Relay restart is zero-downtime for accepted-but-unflushed mail because messages are persisted in the local queue dir before handoff; the queue is drained by the new process on boot. In-flight SMTP connections die and the sending client retries.


Operator accounts#

Service Login Purpose
Hetzner scott@... Relay VPS hosting
Bunny DNS scott@... atmos.email + scottlanoue.com + tryfamilia.com zones
Porkbun scott@... atmospheremail.com + threadline.tools
Gmail Postmaster atmospheremail.ops@gmail.com FBL for atmos.email
Microsoft JMRP atmospheremail.ops@outlook.com FBL for atmos.email
Yahoo CFL form-based (no account) FBL for atmos.email
Proton atmosphere.support@scottlanoue.com All operational inbound mail

Password-manager all of these. Grant co-operators via password manager share, not by resetting passwords.
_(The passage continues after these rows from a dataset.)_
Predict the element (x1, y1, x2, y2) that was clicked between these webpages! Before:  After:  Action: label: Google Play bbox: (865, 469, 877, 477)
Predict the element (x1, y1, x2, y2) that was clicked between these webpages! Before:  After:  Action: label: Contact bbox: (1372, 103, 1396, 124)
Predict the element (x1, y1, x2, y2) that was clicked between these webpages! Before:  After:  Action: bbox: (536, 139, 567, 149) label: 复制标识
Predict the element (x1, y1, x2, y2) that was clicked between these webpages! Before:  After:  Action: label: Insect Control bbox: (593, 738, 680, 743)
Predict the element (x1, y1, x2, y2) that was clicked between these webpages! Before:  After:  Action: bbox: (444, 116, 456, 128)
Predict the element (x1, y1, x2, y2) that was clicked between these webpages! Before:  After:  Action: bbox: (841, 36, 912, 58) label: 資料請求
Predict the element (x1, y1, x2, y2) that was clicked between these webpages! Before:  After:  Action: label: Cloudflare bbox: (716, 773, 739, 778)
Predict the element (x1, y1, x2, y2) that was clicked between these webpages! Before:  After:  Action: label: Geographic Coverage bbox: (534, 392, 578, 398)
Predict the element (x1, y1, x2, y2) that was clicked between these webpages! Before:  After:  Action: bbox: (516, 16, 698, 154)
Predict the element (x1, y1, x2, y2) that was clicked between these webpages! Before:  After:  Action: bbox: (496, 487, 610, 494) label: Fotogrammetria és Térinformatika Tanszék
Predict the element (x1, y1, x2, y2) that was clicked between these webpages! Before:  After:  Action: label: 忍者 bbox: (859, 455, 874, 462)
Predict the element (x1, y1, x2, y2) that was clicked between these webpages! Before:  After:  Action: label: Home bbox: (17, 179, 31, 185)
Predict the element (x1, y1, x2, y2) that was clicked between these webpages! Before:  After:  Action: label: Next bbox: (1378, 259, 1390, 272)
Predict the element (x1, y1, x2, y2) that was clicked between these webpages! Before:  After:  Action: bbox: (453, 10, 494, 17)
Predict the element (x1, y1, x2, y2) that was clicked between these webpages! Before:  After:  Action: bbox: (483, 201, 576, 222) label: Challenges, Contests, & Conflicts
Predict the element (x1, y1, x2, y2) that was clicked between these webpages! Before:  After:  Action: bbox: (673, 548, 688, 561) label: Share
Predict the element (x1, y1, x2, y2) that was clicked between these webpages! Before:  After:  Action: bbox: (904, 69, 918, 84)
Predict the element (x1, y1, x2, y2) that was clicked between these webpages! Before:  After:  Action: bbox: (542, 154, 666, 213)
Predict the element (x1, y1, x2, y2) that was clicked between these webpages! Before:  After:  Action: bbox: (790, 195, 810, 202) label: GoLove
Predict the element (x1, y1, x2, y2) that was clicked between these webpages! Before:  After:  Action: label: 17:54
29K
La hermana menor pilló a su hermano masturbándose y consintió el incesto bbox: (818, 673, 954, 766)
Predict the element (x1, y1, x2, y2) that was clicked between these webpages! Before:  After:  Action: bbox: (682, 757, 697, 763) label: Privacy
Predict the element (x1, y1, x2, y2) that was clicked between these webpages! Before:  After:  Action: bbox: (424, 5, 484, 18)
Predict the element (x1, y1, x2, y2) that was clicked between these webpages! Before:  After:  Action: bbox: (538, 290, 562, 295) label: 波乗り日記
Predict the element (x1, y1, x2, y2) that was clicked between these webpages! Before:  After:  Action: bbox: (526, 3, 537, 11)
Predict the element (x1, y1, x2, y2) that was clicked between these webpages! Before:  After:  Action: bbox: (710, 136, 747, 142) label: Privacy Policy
What this runbook doesn't cover#

  • atproto labeler operations: separate stack (little-nix), its own state (state_dir/labels.db). Labeler is mostly self-healing via jetstream retries; restart on crash and it catches up.
  • Kafka/Osprey worker maintenance: documented in homelab-nix. Single node, KRaft mode, 30-day retention. Run kafka-consumer-groups --describe to spot stuck consumers.
  • Atmosphere Office: entirely separate product. See SPEC-atmosphere-office.md.